Do the Hardest Thing
Why everyone is arguing that the toughest path might be the smartest one
TLDR: Justin Jackson argues that success often comes from choosing a difficult but valuable problem, not just working hard on an ordinary one. Commenters were split between cheering the long-game mindset and warning that easier ideas, done really well, can be the smarter bet.
A simple piece of career advice — pick the hardest worthwhile problem and stick with it — somehow turned into a full-blown comment-section philosophy brawl. Justin Jackson’s article praises founders like Bento and Transistor for choosing difficult, valuable ideas instead of chasing smaller, easier wins. His big flex? Working yourself to death on the wrong idea, like his old snowboard shop, is very different from taking on a truly difficult challenge that few people even dare to try.
And the crowd? Very into it — mostly. One reader called the post “refreshing” in a world obsessed with speed, basically cheering for the radical idea that good things might actually take time. Another loved not just the message but the vibe, applauding the site for having a real personality instead of looking like “just another Medium article,” which is the kind of oddly specific online shade commenters live for. Then came the inspirational life-story energy: one commenter said they learned this lesson “by accident,” turning the thread into a mini support group for people who stumbled into harder paths and somehow made them work.
But not everyone was ready to tattoo Do the hardest thing on their forearm. One skeptic pushed back hard, saying the opposite often feels true: choose something easier, execute better, and maybe you’ll actually win. That’s the real drama here — is this bold wisdom, or startup-brain romanticism? Meanwhile, another commenter dropped artist Tom Sachs’s rule, “Do the easy/hard thing first,” like a cryptic mic drop. The result: part pep talk, part reality check, part internet book club with knives out.
Key Points
- •The article centers on Jesse Hanley’s advice to “do the hardest thing,” arguing that fewer people compete in genuinely difficult problem spaces.
- •Justin Jackson says this mindset influenced him to pursue bigger projects, including partnering with Jon Buda to build Transistor in podcast hosting.
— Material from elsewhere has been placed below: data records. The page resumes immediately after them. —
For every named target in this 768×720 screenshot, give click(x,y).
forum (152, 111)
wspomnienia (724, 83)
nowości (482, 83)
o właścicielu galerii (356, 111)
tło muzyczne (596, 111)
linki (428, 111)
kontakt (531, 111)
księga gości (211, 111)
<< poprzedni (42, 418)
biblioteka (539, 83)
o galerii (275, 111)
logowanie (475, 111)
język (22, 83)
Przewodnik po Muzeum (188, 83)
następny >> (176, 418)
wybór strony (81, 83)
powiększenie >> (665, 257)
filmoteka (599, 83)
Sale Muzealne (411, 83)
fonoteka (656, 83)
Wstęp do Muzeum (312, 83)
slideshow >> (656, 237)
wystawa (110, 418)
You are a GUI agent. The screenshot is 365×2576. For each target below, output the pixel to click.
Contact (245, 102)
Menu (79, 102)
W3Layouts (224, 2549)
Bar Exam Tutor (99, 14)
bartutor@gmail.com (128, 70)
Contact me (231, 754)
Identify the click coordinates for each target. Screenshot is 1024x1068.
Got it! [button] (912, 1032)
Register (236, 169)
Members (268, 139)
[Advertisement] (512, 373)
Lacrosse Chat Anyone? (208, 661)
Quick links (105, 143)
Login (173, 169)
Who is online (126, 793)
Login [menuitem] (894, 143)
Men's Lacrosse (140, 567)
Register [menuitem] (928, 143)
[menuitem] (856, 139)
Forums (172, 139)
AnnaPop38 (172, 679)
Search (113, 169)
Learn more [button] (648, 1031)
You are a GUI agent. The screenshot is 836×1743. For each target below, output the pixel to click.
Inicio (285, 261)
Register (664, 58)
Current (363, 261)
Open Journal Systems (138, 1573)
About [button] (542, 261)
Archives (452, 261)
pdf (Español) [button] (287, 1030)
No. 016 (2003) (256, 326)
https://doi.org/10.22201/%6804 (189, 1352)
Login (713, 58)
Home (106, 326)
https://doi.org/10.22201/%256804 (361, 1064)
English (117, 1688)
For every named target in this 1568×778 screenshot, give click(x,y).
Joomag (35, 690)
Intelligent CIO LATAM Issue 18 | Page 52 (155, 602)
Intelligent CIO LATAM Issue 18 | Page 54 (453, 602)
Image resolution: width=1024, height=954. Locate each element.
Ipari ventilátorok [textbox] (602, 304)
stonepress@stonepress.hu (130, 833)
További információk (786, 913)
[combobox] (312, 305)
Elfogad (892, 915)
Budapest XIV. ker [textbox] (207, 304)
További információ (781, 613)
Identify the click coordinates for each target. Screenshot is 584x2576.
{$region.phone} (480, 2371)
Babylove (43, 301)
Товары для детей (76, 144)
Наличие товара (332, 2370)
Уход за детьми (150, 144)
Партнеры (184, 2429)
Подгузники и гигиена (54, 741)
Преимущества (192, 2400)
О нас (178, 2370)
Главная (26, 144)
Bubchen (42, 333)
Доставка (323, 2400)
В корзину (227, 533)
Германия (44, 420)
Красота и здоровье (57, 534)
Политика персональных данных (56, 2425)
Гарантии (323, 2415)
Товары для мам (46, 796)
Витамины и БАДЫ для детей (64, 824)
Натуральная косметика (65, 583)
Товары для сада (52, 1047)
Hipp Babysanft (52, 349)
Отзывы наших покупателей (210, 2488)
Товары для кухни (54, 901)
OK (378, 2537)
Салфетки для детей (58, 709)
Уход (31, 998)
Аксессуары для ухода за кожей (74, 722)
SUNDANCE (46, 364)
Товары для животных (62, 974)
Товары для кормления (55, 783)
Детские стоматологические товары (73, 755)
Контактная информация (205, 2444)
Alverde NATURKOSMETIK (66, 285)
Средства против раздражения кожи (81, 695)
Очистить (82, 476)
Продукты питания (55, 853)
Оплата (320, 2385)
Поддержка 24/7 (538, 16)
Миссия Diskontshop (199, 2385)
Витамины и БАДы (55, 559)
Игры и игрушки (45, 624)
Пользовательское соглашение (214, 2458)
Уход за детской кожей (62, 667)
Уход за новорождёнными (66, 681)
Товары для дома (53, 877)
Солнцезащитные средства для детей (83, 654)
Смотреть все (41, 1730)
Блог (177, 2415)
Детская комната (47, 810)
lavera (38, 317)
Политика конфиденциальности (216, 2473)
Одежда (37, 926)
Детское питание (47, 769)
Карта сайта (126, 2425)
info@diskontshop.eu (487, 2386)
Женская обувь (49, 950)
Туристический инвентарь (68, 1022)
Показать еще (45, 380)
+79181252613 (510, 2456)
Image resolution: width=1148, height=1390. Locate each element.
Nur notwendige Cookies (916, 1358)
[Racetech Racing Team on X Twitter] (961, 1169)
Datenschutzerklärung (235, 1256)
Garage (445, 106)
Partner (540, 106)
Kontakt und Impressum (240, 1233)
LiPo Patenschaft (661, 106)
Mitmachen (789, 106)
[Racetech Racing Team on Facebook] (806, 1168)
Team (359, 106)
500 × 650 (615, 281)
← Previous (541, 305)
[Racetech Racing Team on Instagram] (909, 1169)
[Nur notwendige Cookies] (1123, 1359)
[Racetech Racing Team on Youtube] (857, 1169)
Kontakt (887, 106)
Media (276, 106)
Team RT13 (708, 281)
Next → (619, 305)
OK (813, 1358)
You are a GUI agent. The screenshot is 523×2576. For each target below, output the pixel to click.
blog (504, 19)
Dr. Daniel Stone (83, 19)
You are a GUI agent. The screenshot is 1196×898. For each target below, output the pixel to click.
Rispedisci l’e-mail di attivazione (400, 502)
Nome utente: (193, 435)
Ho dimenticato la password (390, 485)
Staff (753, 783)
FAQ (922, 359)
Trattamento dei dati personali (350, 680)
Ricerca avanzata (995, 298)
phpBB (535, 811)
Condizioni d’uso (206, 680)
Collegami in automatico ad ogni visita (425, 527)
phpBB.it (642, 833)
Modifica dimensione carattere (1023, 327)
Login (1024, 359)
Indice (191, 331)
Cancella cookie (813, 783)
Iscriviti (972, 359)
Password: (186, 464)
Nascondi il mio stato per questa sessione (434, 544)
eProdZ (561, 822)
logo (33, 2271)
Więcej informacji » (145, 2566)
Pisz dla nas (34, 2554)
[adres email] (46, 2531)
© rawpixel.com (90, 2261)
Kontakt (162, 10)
- •Hanley is quoted saying he has worked on Bento for more than seven years and that reaching product-market fit often requires sustained effort on hard problems.
- •Jackson contrasts his failed snowboard retail shop with Skype to show the difference between working very hard and choosing a harder, more valuable idea.
- •The article cites Stripe, WP Engine, Bento, and Shopify as examples of durable startups that addressed difficult problems in markets with established demand.